=== Material for the task ===

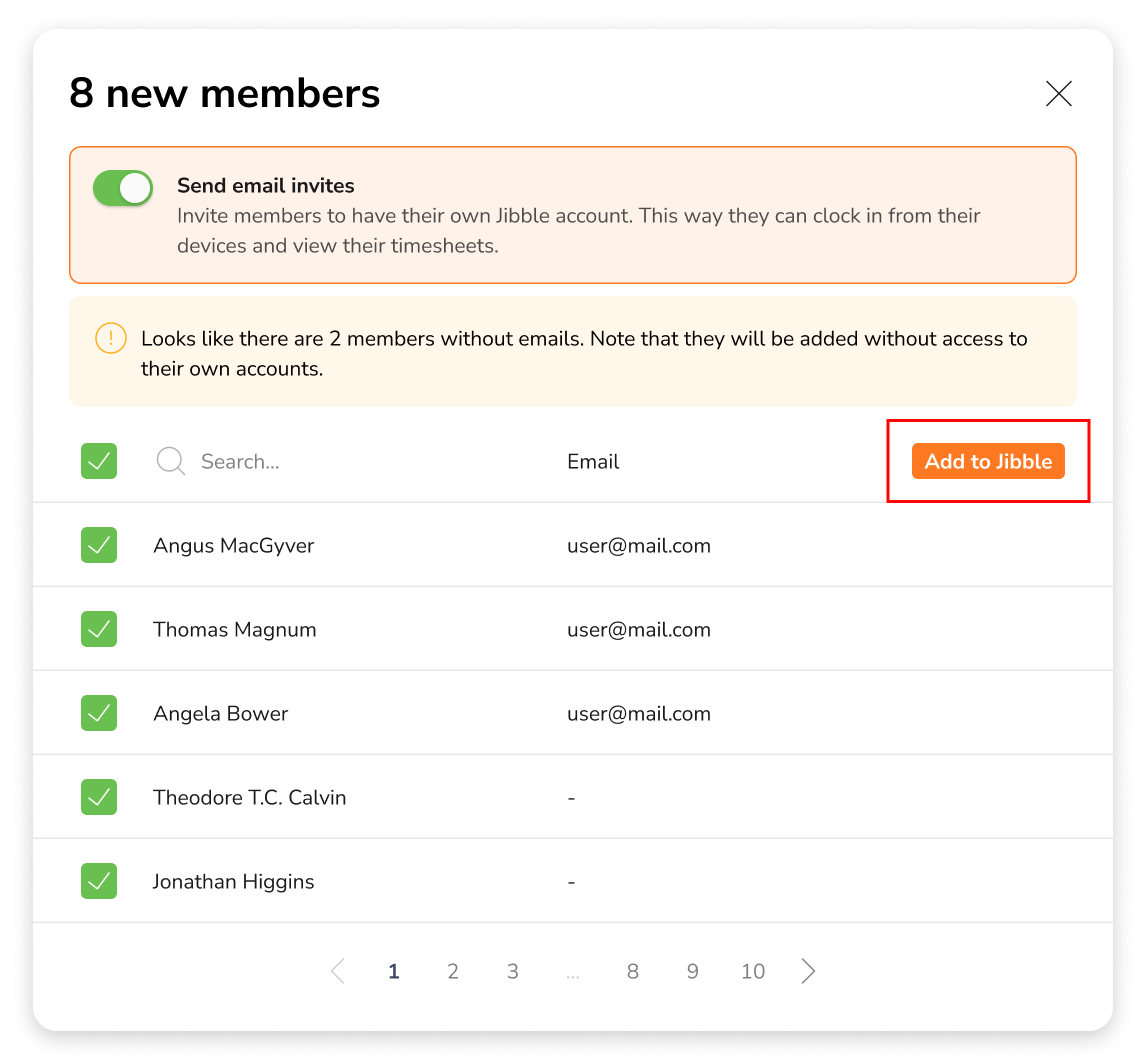This screenshot has width=1145, height=1058.
Task: Click the Add to Jibble button
Action: point(988,461)
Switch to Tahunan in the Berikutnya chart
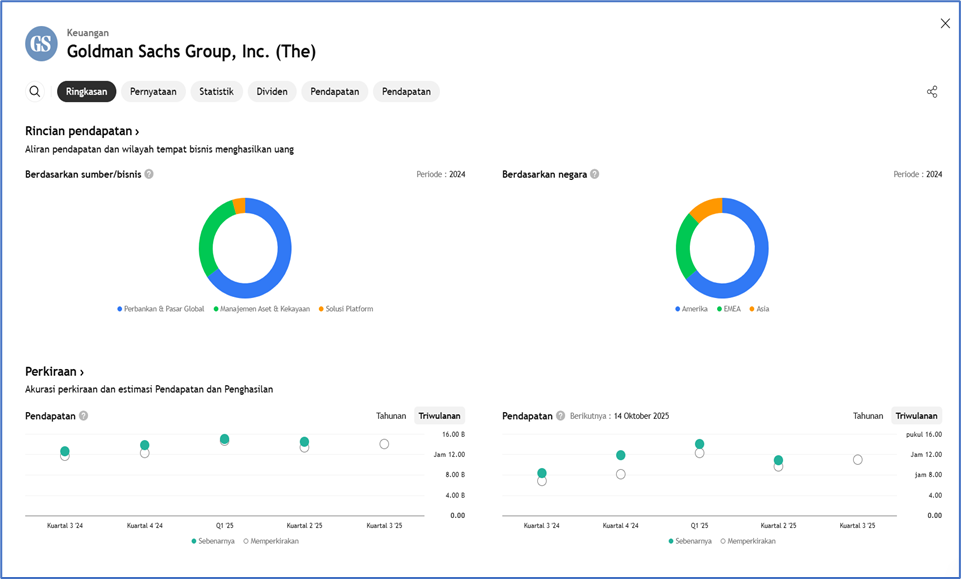 pos(868,416)
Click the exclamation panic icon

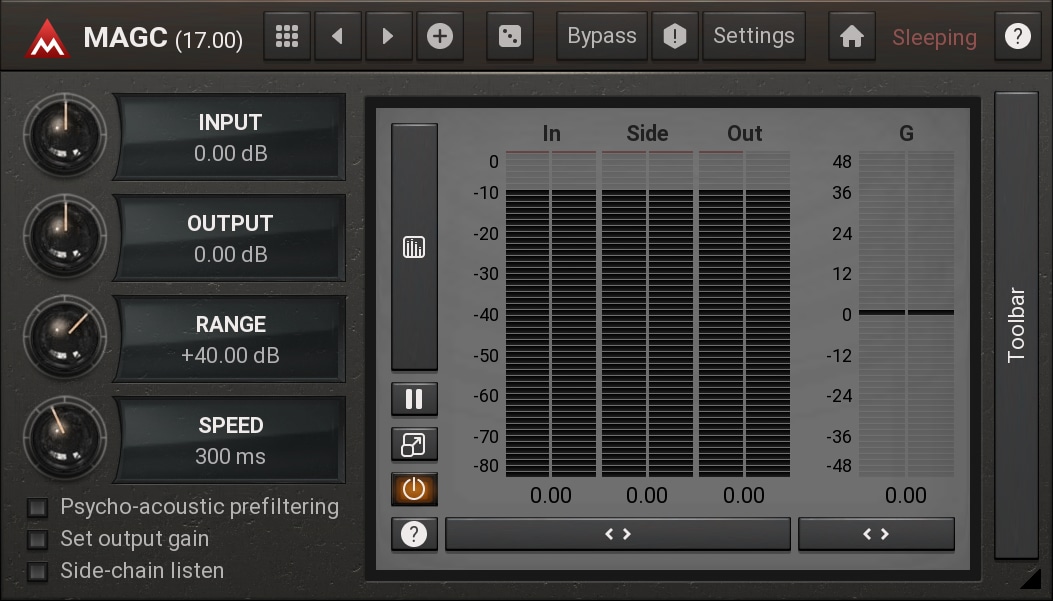tap(675, 37)
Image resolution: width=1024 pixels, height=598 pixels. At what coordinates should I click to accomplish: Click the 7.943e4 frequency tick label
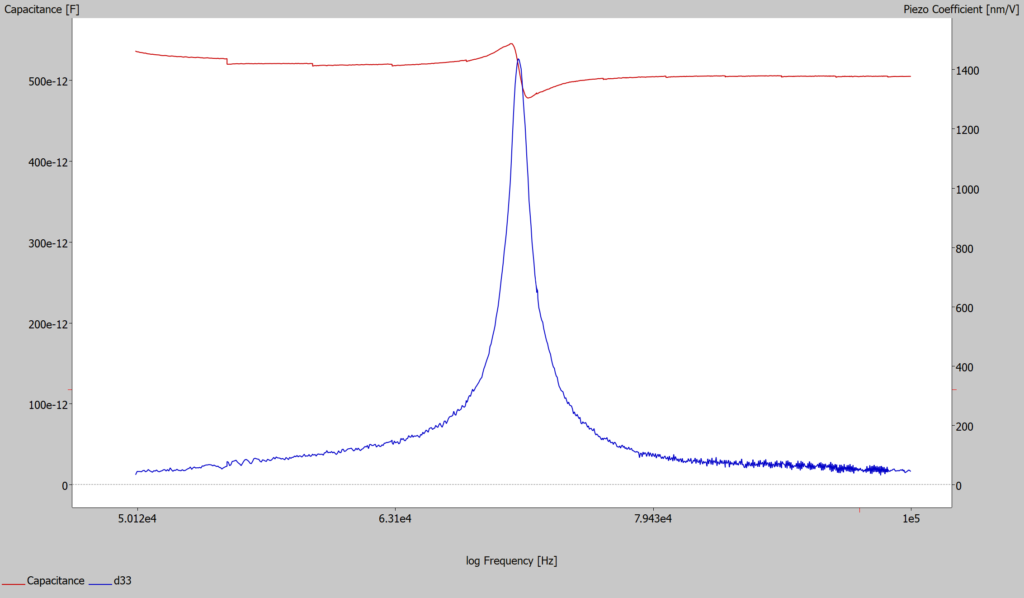pos(653,518)

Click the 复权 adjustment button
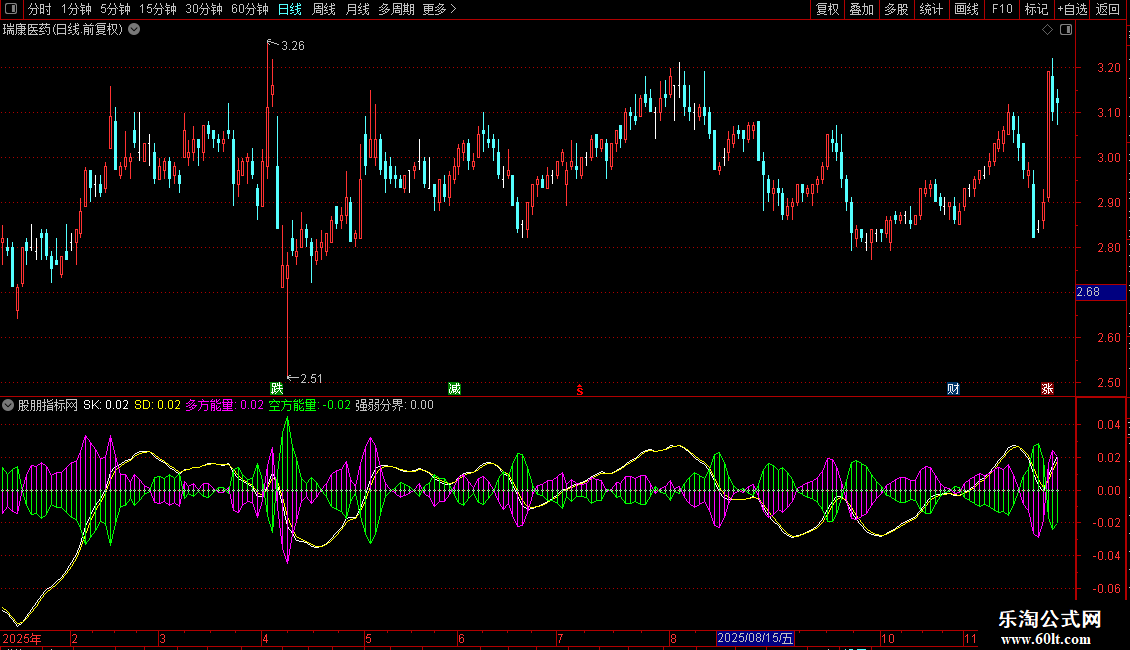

===

> _The task_
Rewrite all of the records above with "icon" replaced by "symbol", changing nothing else. Leave the pictures out of your answer.

> _Solution_
This screenshot has width=1145, height=1058.
Task: Click the Add to Jibble button
Action: point(988,461)
Switch to Tahunan in the Berikutnya chart
 pos(868,416)
Click the exclamation panic symbol

tap(675, 37)
Image resolution: width=1024 pixels, height=598 pixels. At what coordinates should I click to accomplish: Click the 7.943e4 frequency tick label
pos(653,518)

Click the 复权 adjustment button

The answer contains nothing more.